Francis Bok, an abolitionist who spent his adolescence enslaved in Sudan, will speak at the University of Central Florida about how he escaped from slavery and started a new life in America.

Bok’s presentation, “Escape from Slavery,” will begin at 3 p.m. Tuesday, Feb. 1, in the Pegasus Ballroom of the Student Union. The event, which has been organized by the UCF Global Perspectives Office, is free and open to the public.

Bok, a native of Southern Sudan, was captured and enslaved at age seven during a raid on the village of Nymlal. He saw adults and children brutalized and killed all around him, and for 10 years he lived as slave for a local family that forced him to sleep with cattle and endure daily beatings.

In December 1996, Bok escaped and fled to the town of Matari, where he was enslaved by local policemen for two months. A truck driver helped him escape, and Bok eventually reached Khartoum, Sudan’s capital. There, Bok was arrested by security forces and jailed for seven months. After his release, he fled to Cairo.

In 1999, the United Nations resettled Bok in North Dakota. He is now an associate at Boston’s American Anti-Slavery Group. In 2001, Bok launched the website with the organization. He also is the author of “Escape from Slavery: The True Story of My Ten Years in Captivity– and My Journey to Freedom in America.”

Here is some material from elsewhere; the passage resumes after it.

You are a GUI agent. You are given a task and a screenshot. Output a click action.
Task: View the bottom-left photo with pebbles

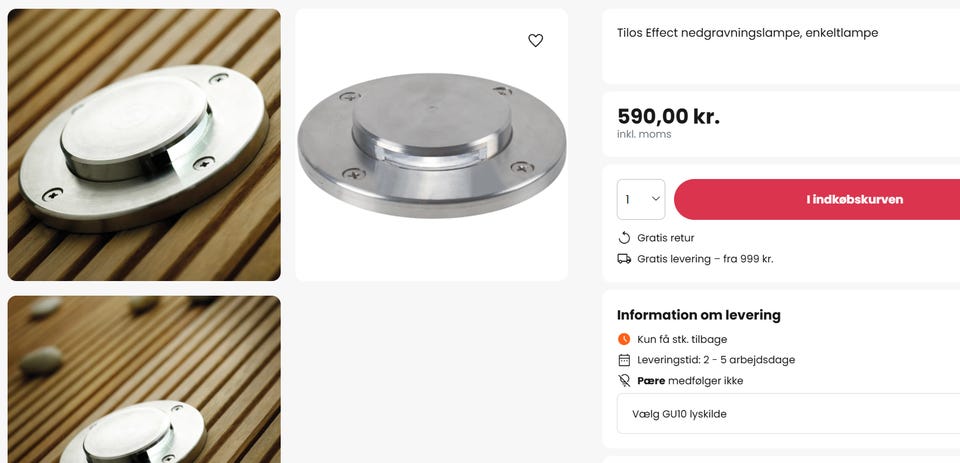pyautogui.click(x=144, y=379)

In addition to the Global Perspectives Office, sponsors of Bok’s presentation include The Sibille H. Pritchard Global Peace Fellowship program, Lawrence J. Chastang and the Chastang Foundation, LarsonAllen LLP, the UCF Political Science Department, the UCF Global Peace and Security Studies Program, the UCF Office of Diversity Initiatives, the UCF International Services Center, UCF LIFE and the Global Connections Foundation.